We spoke by satcom while I cleared out the Shinktown room I’d rented for the enhancement operation.
I would be passing through Diane’s home station, Mispec Moor, on a constitutional campaign tour in Mariner Valley . Ilya would be there for me. After meetings with LitVid reporters, we had half a day and an evening free; we gleefully arranged for dinner.
“It’s wonderful to talk to you again!” Diane enthused. “I’ve been so reluctant to drop a note — I thought you’d think I was, you know, peddling influence or something. Casseia, what you’ve done!”
“Not bad for someone who thinks too much, hm?”

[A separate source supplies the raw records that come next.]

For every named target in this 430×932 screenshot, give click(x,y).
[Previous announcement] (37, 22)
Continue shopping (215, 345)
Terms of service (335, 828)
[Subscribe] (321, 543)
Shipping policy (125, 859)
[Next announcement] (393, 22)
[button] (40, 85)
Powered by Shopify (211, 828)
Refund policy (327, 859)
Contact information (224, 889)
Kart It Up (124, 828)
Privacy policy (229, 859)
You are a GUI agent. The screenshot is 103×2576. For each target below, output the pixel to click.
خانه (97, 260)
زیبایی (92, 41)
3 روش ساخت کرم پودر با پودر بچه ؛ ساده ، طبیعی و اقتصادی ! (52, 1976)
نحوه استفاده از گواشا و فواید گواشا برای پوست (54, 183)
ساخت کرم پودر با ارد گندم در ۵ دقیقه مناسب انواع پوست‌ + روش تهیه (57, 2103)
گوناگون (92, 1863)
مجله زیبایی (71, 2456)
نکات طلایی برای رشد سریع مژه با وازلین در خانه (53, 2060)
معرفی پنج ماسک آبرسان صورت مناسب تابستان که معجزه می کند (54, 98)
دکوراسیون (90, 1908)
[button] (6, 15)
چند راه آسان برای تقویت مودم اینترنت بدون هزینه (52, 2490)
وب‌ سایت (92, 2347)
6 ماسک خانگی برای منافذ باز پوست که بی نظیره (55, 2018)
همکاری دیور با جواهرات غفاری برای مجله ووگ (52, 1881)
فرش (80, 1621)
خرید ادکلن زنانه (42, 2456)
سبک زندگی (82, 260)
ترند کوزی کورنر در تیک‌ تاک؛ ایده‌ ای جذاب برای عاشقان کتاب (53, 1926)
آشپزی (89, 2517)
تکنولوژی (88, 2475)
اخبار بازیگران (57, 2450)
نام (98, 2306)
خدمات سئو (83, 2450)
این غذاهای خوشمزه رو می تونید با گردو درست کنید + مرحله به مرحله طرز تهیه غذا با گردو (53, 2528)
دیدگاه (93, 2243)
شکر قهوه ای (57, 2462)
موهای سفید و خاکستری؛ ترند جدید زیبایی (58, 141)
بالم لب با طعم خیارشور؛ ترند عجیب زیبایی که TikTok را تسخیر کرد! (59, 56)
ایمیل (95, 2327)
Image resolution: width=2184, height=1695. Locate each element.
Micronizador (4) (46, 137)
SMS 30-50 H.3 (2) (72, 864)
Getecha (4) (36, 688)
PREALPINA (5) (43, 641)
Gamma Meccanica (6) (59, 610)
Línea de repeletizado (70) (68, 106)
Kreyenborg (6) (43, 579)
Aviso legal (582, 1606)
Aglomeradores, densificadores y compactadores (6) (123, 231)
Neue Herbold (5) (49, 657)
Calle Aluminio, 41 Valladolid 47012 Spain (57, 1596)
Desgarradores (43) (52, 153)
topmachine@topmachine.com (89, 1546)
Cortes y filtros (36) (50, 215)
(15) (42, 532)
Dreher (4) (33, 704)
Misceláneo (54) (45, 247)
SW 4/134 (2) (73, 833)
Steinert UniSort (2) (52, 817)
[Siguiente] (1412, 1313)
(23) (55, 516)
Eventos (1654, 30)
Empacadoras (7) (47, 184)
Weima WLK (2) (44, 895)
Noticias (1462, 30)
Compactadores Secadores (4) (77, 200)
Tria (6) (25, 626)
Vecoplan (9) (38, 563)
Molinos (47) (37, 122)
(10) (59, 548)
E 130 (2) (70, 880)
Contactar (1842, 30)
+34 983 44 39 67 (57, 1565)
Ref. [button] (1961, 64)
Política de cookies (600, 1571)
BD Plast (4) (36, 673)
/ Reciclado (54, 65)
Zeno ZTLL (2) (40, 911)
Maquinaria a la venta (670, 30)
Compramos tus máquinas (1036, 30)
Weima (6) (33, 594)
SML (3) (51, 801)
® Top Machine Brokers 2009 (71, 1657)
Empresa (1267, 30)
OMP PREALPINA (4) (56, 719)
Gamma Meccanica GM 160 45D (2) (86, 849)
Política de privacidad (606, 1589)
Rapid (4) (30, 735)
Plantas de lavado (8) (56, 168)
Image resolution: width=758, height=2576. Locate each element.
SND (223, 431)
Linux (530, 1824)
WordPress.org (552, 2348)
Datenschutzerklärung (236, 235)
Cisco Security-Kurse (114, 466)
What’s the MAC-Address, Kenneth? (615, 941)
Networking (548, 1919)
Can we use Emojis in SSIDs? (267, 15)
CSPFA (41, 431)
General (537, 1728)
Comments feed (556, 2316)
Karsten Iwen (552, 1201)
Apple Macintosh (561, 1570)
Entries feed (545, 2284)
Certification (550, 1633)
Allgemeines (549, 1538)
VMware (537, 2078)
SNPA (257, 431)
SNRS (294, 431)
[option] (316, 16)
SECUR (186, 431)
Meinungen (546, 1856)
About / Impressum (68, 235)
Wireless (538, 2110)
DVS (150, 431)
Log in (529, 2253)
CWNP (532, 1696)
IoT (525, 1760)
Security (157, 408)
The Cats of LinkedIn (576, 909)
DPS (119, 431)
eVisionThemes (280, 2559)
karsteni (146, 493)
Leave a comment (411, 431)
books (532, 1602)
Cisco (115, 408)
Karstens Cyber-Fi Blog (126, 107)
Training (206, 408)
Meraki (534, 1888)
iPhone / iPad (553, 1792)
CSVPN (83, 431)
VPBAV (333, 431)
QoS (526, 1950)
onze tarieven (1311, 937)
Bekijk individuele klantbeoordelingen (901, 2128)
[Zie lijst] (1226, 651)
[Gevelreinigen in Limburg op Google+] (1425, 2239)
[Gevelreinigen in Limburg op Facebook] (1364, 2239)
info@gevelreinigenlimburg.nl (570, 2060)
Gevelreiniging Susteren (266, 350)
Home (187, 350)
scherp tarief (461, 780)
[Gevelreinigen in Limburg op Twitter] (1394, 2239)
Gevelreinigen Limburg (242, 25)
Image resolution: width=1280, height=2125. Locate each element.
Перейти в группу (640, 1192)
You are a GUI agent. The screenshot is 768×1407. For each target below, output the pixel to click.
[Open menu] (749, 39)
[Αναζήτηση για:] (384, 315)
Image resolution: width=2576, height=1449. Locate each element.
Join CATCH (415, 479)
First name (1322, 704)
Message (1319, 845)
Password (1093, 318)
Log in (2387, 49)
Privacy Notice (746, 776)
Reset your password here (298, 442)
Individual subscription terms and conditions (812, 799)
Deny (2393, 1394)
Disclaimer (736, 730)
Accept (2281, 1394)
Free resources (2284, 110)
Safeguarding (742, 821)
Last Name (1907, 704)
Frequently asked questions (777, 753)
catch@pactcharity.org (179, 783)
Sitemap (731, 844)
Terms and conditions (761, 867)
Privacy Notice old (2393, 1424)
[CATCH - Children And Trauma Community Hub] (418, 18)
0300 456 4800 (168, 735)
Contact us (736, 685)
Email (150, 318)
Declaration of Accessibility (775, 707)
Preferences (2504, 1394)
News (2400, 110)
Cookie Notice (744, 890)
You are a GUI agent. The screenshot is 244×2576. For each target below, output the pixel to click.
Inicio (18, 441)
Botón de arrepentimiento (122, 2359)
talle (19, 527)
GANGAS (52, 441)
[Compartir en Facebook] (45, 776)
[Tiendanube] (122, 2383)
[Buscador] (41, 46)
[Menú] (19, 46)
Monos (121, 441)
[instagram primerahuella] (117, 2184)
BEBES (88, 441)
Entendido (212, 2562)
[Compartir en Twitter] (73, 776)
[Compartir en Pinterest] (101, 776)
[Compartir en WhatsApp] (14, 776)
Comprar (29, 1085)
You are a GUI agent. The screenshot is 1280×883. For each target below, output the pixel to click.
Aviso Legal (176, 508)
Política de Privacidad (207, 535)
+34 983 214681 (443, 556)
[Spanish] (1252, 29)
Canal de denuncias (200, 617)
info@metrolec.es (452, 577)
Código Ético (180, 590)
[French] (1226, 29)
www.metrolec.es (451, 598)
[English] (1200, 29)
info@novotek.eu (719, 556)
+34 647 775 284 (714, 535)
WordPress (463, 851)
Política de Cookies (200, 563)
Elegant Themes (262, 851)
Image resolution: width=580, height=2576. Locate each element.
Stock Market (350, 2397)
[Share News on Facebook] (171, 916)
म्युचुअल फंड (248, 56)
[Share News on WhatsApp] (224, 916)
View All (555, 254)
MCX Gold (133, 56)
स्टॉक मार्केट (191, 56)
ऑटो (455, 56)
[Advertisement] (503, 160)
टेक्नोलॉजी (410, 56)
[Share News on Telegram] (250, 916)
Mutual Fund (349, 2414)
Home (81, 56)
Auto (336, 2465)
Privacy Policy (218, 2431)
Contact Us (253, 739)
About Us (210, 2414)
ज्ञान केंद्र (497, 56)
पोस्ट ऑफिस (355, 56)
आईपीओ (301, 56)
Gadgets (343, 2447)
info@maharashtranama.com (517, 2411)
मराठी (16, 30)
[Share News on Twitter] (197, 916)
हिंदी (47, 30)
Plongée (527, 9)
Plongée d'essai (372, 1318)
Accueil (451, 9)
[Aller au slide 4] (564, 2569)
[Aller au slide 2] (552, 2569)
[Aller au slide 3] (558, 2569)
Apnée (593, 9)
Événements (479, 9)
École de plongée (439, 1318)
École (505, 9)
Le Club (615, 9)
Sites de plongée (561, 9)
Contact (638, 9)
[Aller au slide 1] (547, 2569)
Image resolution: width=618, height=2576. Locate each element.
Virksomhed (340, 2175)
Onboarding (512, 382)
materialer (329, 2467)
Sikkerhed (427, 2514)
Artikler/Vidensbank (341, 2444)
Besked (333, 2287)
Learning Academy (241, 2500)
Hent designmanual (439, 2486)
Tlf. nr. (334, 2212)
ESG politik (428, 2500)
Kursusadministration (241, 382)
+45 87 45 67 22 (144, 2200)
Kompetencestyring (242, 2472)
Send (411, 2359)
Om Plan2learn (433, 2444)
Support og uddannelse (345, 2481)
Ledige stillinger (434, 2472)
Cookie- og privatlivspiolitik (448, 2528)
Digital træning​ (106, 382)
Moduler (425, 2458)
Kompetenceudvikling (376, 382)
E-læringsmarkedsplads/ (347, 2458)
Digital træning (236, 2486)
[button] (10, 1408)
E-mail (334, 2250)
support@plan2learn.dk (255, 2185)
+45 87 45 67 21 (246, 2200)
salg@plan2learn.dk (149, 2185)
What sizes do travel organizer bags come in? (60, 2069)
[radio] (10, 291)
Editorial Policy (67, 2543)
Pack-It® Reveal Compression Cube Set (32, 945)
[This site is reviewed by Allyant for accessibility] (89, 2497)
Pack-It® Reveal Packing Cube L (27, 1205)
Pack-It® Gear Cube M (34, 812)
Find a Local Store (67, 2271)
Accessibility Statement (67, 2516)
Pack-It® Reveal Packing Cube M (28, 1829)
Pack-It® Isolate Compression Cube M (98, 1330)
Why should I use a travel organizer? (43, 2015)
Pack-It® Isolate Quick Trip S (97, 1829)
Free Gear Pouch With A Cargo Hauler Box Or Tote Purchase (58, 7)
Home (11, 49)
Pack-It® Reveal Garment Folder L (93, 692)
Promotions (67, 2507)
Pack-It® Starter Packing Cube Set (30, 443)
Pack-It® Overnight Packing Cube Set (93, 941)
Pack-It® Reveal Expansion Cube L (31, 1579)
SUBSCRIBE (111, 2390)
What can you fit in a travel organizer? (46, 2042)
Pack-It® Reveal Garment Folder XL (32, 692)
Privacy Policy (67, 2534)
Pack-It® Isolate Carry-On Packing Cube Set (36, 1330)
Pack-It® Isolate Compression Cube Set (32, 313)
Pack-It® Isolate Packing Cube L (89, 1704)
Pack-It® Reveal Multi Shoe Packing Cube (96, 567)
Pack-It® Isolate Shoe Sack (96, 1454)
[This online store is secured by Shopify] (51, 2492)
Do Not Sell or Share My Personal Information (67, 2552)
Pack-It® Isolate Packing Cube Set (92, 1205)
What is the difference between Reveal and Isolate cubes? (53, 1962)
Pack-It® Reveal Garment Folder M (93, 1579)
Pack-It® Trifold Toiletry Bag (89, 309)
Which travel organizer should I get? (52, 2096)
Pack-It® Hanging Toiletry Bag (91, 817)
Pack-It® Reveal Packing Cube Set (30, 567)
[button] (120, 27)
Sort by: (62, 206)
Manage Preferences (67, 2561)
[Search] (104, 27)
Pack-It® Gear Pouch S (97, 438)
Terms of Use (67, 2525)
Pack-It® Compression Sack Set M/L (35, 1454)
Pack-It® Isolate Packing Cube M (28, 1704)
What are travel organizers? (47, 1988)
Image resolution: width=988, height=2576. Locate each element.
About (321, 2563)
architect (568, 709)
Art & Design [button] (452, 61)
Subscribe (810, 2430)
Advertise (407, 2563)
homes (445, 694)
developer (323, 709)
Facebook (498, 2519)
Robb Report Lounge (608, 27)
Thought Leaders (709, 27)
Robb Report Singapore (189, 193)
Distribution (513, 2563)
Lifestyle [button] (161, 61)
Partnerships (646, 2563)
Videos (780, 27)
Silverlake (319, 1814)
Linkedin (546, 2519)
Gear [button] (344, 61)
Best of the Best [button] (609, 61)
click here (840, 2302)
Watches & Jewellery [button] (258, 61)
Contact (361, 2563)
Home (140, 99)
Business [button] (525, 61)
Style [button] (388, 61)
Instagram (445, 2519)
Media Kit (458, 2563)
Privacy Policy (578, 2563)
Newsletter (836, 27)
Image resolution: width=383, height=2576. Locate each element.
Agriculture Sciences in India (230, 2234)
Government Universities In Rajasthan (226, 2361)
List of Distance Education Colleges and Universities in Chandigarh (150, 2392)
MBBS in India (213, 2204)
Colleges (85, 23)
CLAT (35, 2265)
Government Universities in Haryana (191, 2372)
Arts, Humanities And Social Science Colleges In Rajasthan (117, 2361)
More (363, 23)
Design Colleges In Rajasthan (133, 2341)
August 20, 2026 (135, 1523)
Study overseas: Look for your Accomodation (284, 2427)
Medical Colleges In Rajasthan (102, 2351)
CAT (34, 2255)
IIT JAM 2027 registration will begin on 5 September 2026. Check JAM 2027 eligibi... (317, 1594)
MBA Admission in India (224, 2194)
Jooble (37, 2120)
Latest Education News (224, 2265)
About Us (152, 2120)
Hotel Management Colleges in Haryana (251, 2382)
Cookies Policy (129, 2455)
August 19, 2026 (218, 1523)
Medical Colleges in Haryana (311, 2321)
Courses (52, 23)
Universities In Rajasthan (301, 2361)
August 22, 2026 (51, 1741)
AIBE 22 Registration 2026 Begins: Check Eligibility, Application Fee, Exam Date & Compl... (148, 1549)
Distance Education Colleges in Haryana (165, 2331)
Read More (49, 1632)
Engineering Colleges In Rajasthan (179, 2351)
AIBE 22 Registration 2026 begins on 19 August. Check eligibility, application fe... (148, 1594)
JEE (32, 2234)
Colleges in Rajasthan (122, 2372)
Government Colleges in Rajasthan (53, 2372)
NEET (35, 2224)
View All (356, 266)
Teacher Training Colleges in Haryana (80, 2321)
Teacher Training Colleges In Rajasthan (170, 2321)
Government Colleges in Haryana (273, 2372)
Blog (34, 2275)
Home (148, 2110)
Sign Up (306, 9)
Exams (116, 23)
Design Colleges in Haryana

Diane laughed. “Not at all like the old student radicals who fought the Statists.”
“Have you changed your tune, Diane?”
“Casseia, I’m so respectable. I’ve even been working on the Mariner Constitutional Committee. Are we really Statists? Is it possible?”
“We’ll use some other name, okay?”
“And I’m married. More than lawbonded… it’s really more. I’ve gone over to Steinburg-Leschke. I’ve converted to New Reform Judaism. You’ll meet Joseph. He’s very special.”
“You’ll love Ilya, too. Things have changed, Diane.”
We completed arrangements and signed off. I sat in the room’s lone chair, packed bags at my feet, and considered the nature of time. I was not very old, just fifteen, but measuring time as a string of memorable events, I seemed positively ancient.
My head filled with time as reflection of motion, arbiter of change, conveyer and dissipater of information; time is what’s left when nothing happens, time is the distance between then and now; time marked in a haze of multi-colored equations, malleable, nonexistent for massless particles, for them an eternal now and the universe as flat and direct as a sheet of paper.
I recognized the signs then: the enhancement was integrating and informing, organizing areas of shared information and ability within my brain. The process was safe — billions on Earth and a few hundred thousand on Mars had gone through it, some, like Orianna, dozens of times. But for me it was unfamiliar and at once unsettling and hypnotic.